Problem to solve » This exercise calls for the records to be repeated in full, exactly as written.

Dataset records »
____

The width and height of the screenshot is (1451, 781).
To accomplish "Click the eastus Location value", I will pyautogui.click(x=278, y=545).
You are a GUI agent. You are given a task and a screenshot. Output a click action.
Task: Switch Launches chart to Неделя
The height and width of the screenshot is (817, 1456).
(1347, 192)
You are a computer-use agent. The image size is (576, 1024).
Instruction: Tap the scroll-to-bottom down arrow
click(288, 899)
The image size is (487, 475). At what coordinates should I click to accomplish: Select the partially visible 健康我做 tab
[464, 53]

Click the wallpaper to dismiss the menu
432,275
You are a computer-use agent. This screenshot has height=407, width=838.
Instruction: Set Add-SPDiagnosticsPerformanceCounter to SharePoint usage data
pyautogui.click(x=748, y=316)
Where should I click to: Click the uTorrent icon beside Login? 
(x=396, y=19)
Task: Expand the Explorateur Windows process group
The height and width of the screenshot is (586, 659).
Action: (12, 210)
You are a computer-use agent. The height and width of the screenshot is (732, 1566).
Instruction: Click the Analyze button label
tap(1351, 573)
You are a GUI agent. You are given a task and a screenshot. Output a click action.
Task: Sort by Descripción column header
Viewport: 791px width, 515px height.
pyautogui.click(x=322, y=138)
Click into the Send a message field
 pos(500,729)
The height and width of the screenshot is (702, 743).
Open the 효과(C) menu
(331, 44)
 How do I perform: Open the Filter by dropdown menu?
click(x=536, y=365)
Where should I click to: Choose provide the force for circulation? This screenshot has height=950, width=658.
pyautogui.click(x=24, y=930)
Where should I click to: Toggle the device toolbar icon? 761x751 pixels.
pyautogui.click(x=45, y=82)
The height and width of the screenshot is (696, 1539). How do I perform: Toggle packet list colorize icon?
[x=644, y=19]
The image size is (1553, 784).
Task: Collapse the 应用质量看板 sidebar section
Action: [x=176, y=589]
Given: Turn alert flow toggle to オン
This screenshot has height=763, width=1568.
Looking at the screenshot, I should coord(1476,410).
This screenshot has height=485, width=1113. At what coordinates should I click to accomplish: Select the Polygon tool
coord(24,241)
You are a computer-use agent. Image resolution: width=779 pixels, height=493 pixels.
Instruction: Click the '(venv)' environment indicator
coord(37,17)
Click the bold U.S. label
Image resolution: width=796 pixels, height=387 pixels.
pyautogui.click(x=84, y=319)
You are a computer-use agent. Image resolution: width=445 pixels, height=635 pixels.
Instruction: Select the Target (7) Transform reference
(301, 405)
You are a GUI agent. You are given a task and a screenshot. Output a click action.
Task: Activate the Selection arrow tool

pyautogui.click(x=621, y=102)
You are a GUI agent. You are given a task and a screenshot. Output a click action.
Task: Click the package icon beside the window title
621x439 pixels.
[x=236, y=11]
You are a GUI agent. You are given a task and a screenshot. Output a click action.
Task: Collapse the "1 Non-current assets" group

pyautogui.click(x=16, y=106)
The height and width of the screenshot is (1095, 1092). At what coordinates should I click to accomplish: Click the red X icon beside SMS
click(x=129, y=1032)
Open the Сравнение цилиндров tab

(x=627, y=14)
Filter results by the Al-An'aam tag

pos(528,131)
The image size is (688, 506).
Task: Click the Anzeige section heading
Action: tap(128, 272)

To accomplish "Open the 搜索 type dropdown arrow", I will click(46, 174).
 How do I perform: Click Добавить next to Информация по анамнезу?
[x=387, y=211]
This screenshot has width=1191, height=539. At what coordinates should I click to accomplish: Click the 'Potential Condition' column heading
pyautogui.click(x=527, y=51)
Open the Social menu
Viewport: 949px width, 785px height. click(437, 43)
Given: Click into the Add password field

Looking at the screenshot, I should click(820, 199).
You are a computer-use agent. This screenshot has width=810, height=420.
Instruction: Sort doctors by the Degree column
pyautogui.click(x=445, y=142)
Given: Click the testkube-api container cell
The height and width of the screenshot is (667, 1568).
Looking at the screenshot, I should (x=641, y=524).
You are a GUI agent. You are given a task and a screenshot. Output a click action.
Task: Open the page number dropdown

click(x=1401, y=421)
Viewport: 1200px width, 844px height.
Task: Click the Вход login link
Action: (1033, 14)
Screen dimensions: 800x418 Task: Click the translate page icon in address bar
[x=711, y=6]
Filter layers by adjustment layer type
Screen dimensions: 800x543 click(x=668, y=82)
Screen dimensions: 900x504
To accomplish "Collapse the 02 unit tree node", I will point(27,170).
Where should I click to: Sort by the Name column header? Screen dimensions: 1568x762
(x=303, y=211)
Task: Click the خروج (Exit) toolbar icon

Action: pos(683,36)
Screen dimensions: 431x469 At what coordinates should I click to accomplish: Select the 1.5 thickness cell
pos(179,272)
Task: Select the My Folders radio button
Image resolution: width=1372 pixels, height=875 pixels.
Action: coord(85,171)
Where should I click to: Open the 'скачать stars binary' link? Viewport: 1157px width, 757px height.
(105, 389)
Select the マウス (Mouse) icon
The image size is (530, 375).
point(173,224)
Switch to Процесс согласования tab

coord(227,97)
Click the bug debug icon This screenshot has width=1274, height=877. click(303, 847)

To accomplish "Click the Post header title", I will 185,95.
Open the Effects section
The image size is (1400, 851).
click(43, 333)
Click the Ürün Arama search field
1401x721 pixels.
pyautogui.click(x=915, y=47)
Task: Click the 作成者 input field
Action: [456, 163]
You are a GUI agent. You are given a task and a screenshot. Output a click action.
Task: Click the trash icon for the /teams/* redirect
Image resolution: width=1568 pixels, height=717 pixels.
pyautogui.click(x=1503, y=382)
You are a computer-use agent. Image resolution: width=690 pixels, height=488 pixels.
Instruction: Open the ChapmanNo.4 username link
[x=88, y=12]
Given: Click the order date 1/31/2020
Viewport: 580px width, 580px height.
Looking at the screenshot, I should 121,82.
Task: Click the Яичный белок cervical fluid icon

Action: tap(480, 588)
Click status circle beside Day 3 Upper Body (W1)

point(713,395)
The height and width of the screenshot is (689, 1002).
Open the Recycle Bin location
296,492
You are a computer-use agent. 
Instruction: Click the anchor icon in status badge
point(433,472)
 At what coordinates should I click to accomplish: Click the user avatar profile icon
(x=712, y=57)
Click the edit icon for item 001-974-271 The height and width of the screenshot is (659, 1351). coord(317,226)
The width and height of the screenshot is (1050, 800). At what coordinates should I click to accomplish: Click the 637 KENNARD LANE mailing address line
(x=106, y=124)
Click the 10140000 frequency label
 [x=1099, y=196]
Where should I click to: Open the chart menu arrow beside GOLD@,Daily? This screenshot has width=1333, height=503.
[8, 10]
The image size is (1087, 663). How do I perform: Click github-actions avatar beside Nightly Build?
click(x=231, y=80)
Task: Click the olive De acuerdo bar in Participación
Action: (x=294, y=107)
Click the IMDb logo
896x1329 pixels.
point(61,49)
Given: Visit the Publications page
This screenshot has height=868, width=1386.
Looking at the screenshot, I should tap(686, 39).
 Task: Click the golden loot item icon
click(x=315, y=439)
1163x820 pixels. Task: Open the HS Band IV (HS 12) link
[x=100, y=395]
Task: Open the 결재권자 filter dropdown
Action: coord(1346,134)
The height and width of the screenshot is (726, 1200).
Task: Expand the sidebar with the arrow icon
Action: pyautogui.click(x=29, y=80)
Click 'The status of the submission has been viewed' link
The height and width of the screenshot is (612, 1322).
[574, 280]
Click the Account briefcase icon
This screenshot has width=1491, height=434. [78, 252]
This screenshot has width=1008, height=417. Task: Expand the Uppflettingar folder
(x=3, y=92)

____

Reply »
The width and height of the screenshot is (1451, 781).
To accomplish "Click the eastus Location value", I will pyautogui.click(x=278, y=545).
You are a GUI agent. You are given a task and a screenshot. Output a click action.
Task: Switch Launches chart to Неделя
The height and width of the screenshot is (817, 1456).
(1347, 192)
You are a computer-use agent. The image size is (576, 1024).
Instruction: Tap the scroll-to-bottom down arrow
click(288, 899)
The image size is (487, 475). At what coordinates should I click to accomplish: Select the partially visible 健康我做 tab
[464, 53]

Click the wallpaper to dismiss the menu
432,275
You are a computer-use agent. This screenshot has height=407, width=838.
Instruction: Set Add-SPDiagnosticsPerformanceCounter to SharePoint usage data
pyautogui.click(x=748, y=316)
Where should I click to: Click the uTorrent icon beside Login? 
(x=396, y=19)
Task: Expand the Explorateur Windows process group
The height and width of the screenshot is (586, 659).
Action: (12, 210)
You are a computer-use agent. The height and width of the screenshot is (732, 1566).
Instruction: Click the Analyze button label
tap(1351, 573)
You are a GUI agent. You are given a task and a screenshot. Output a click action.
Task: Sort by Descripción column header
Viewport: 791px width, 515px height.
pyautogui.click(x=322, y=138)
Click into the Send a message field
 pos(500,729)
The height and width of the screenshot is (702, 743).
Open the 효과(C) menu
(331, 44)
 How do I perform: Open the Filter by dropdown menu?
click(x=536, y=365)
Where should I click to: Choose provide the force for circulation? This screenshot has height=950, width=658.
pyautogui.click(x=24, y=930)
Where should I click to: Toggle the device toolbar icon? 761x751 pixels.
pyautogui.click(x=45, y=82)
The height and width of the screenshot is (696, 1539). How do I perform: Toggle packet list colorize icon?
[x=644, y=19]
The image size is (1553, 784).
Task: Collapse the 应用质量看板 sidebar section
Action: [x=176, y=589]
Given: Turn alert flow toggle to オン
This screenshot has height=763, width=1568.
Looking at the screenshot, I should coord(1476,410).
This screenshot has height=485, width=1113. At what coordinates should I click to accomplish: Select the Polygon tool
coord(24,241)
You are a computer-use agent. Image resolution: width=779 pixels, height=493 pixels.
Instruction: Click the '(venv)' environment indicator
coord(37,17)
Click the bold U.S. label
Image resolution: width=796 pixels, height=387 pixels.
pyautogui.click(x=84, y=319)
You are a computer-use agent. Image resolution: width=445 pixels, height=635 pixels.
Instruction: Select the Target (7) Transform reference
(301, 405)
You are a GUI agent. You are given a task and a screenshot. Output a click action.
Task: Activate the Selection arrow tool

pyautogui.click(x=621, y=102)
You are a GUI agent. You are given a task and a screenshot. Output a click action.
Task: Click the package icon beside the window title
621x439 pixels.
[x=236, y=11]
You are a GUI agent. You are given a task and a screenshot. Output a click action.
Task: Collapse the "1 Non-current assets" group

pyautogui.click(x=16, y=106)
The height and width of the screenshot is (1095, 1092). At what coordinates should I click to accomplish: Click the red X icon beside SMS
click(x=129, y=1032)
Open the Сравнение цилиндров tab

(x=627, y=14)
Filter results by the Al-An'aam tag

pos(528,131)
The image size is (688, 506).
Task: Click the Anzeige section heading
Action: tap(128, 272)

To accomplish "Open the 搜索 type dropdown arrow", I will click(46, 174).
 How do I perform: Click Добавить next to Информация по анамнезу?
[x=387, y=211]
This screenshot has width=1191, height=539. At what coordinates should I click to accomplish: Click the 'Potential Condition' column heading
pyautogui.click(x=527, y=51)
Open the Social menu
Viewport: 949px width, 785px height. click(437, 43)
Given: Click into the Add password field

Looking at the screenshot, I should click(820, 199).
You are a computer-use agent. This screenshot has width=810, height=420.
Instruction: Sort doctors by the Degree column
pyautogui.click(x=445, y=142)
Given: Click the testkube-api container cell
The height and width of the screenshot is (667, 1568).
Looking at the screenshot, I should (x=641, y=524).
You are a GUI agent. You are given a task and a screenshot. Output a click action.
Task: Open the page number dropdown

click(x=1401, y=421)
Viewport: 1200px width, 844px height.
Task: Click the Вход login link
Action: (1033, 14)
Screen dimensions: 800x418 Task: Click the translate page icon in address bar
[x=711, y=6]
Filter layers by adjustment layer type
Screen dimensions: 800x543 click(x=668, y=82)
Screen dimensions: 900x504
To accomplish "Collapse the 02 unit tree node", I will point(27,170).
Where should I click to: Sort by the Name column header? Screen dimensions: 1568x762
(x=303, y=211)
Task: Click the خروج (Exit) toolbar icon

Action: pos(683,36)
Screen dimensions: 431x469 At what coordinates should I click to accomplish: Select the 1.5 thickness cell
pos(179,272)
Task: Select the My Folders radio button
Image resolution: width=1372 pixels, height=875 pixels.
Action: coord(85,171)
Where should I click to: Open the 'скачать stars binary' link? Viewport: 1157px width, 757px height.
(105, 389)
Select the マウス (Mouse) icon
The image size is (530, 375).
point(173,224)
Switch to Процесс согласования tab

coord(227,97)
Click the bug debug icon This screenshot has width=1274, height=877. click(303, 847)

To accomplish "Click the Post header title", I will 185,95.
Open the Effects section
The image size is (1400, 851).
click(43, 333)
Click the Ürün Arama search field
1401x721 pixels.
pyautogui.click(x=915, y=47)
Task: Click the 作成者 input field
Action: [456, 163]
You are a GUI agent. You are given a task and a screenshot. Output a click action.
Task: Click the trash icon for the /teams/* redirect
Image resolution: width=1568 pixels, height=717 pixels.
pyautogui.click(x=1503, y=382)
You are a computer-use agent. Image resolution: width=690 pixels, height=488 pixels.
Instruction: Open the ChapmanNo.4 username link
[x=88, y=12]
Given: Click the order date 1/31/2020
Viewport: 580px width, 580px height.
Looking at the screenshot, I should 121,82.
Task: Click the Яичный белок cervical fluid icon

Action: tap(480, 588)
Click status circle beside Day 3 Upper Body (W1)

point(713,395)
The height and width of the screenshot is (689, 1002).
Open the Recycle Bin location
296,492
You are a computer-use agent. 
Instruction: Click the anchor icon in status badge
point(433,472)
 At what coordinates should I click to accomplish: Click the user avatar profile icon
(x=712, y=57)
Click the edit icon for item 001-974-271 The height and width of the screenshot is (659, 1351). coord(317,226)
The width and height of the screenshot is (1050, 800). At what coordinates should I click to accomplish: Click the 637 KENNARD LANE mailing address line
(x=106, y=124)
Click the 10140000 frequency label
 [x=1099, y=196]
Where should I click to: Open the chart menu arrow beside GOLD@,Daily? This screenshot has width=1333, height=503.
[8, 10]
The image size is (1087, 663). How do I perform: Click github-actions avatar beside Nightly Build?
click(x=231, y=80)
Task: Click the olive De acuerdo bar in Participación
Action: (x=294, y=107)
Click the IMDb logo
896x1329 pixels.
point(61,49)
Given: Visit the Publications page
This screenshot has height=868, width=1386.
Looking at the screenshot, I should tap(686, 39).
 Task: Click the golden loot item icon
click(x=315, y=439)
1163x820 pixels. Task: Open the HS Band IV (HS 12) link
[x=100, y=395]
Task: Open the 결재권자 filter dropdown
Action: coord(1346,134)
The height and width of the screenshot is (726, 1200).
Task: Expand the sidebar with the arrow icon
Action: pyautogui.click(x=29, y=80)
Click 'The status of the submission has been viewed' link
The height and width of the screenshot is (612, 1322).
[574, 280]
Click the Account briefcase icon
This screenshot has width=1491, height=434. [78, 252]
This screenshot has width=1008, height=417. Task: Expand the Uppflettingar folder
(x=3, y=92)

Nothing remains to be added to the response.